REPUBLIKA.CO.ID, JAKARTA -- Sejumlah pekerja asing asal Cina berdatangan dalam sejumlah proyek yang dibangun oleh pemerintah. Salah satunya adalah pekerja asal Cina yang datang di Kabupaten Konawe, Sulawesi Tenggara.
Pada H+2 Lebaran, pekan lalu, sekitar 50 pekerja asal Cina datang untuk terlibat dalam pembangunan pabrik dan smelter feronikel di Morosi, Konawe.

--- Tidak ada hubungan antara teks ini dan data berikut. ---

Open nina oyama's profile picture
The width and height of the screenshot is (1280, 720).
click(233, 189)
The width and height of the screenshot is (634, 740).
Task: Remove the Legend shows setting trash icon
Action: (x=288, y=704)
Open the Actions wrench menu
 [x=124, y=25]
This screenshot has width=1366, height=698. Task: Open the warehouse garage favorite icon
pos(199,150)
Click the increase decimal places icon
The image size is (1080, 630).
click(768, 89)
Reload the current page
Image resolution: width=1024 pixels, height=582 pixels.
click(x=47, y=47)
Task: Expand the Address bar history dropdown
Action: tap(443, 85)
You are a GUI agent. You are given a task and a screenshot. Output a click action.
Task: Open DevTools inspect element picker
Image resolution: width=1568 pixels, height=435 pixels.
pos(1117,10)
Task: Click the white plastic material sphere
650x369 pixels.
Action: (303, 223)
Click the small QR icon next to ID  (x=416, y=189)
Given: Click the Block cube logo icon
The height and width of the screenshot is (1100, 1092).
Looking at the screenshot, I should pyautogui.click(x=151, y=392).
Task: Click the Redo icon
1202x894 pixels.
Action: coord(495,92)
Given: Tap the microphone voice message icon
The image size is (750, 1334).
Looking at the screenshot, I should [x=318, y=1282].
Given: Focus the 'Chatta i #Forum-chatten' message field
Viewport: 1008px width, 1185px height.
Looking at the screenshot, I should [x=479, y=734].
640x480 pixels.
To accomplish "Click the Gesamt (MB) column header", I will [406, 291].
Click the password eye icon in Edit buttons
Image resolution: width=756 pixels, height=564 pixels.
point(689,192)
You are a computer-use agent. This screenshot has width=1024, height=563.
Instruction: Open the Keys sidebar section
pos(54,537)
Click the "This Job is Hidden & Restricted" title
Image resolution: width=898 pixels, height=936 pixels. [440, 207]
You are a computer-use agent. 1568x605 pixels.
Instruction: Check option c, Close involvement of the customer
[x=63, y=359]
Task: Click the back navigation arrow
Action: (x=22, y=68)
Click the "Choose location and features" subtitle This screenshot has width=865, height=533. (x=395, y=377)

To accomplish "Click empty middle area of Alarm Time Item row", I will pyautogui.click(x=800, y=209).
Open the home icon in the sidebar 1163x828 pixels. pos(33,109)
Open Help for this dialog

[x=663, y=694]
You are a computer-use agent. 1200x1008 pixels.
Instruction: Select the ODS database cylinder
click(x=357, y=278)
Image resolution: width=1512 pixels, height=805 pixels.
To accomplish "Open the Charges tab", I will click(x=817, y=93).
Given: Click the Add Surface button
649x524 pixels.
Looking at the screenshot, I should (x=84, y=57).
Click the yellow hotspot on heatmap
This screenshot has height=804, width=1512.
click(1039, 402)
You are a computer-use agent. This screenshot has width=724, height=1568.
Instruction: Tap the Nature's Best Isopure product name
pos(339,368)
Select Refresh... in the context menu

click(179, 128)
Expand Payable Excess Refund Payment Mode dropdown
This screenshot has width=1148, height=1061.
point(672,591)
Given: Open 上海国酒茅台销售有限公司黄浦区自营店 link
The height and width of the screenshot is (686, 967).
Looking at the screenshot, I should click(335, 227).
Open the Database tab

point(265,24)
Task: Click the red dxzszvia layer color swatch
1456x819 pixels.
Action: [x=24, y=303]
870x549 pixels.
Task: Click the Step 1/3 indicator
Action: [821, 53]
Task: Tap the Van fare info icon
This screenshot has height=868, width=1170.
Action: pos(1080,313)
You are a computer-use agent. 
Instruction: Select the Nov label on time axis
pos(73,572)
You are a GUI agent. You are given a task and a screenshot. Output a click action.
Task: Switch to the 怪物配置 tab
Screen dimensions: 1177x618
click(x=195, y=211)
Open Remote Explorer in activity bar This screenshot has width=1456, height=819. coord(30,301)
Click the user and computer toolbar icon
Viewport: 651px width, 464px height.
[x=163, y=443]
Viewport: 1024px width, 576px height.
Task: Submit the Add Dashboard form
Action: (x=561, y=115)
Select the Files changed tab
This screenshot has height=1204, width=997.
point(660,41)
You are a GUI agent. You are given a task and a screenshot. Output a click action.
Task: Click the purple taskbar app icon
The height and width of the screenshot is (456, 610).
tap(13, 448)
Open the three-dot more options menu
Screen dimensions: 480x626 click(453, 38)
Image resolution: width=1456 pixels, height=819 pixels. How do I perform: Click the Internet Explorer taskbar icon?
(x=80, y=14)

"Mereka sama sekali tidak bisa berbahasa Inggris, apalagi bahasa Indonesia. Mereka berjumlah sekitar 50 orang," kata Sosiolog asal Universitas Ibn Chaldun, Musni Umar, yang juga putra asli daerah Konawe, Jumat (15/7).
Namun, kedatangan para pekerja asing ini sempat menimbulkan pro-kontra di masyarakat. Hal ini lantaran kedatangan pekerja asing itu dianggap menutup kesempatan kerja kepada warga setempat. Tidak hanya itu, pembangunan smelter di Morosi itu juga dianggap tidak memberdayakan masyarakat secara langsung.
Menurut Musni, pemerintah pusat memang harus turun tangan terkait kedatangan para pekerja Cina tersebut di Konawe. Pelibatan itu, menurut Musni, pemerintah pusat mempersiapkan Sumber Daya Alam (SDA) di daerah. ''Sehingga nantinya ada transfer of technology,'' ujar Musni saat dihubungi Republika.co.id, Jumat (15/7).
Selain itu, jika nantinya ada kesulitan bagi putra-putra daerah untuk mengikuti pendidikan formal, maka pemerintah harus bisa memaksimalkan Badan Latihan Kerja (BLK) di daerah. ''Harus ada BLK, supaya orang-orang di daerah itu bisa diberi pelatihan,'' tuturnya.
Selain itu, manfaat yang bisa diberikan oleh perusahaan tersebut adalah dengan memberikan beasiswa terhadap anak-anak daerah. Spesifikasi pemberian beasiswa terhadap anak-anak di derah itu disesuaikan dengan yang dibutuhkan pabrik-pabrik tersebut. '
'Jadi memang pemerintah harus turun tangan, tidak boleh membiarkan keadaan itu. Jangan seolah-olah tidak ada masalah. Padahal, di bawah ada masalah,'' kata Musni.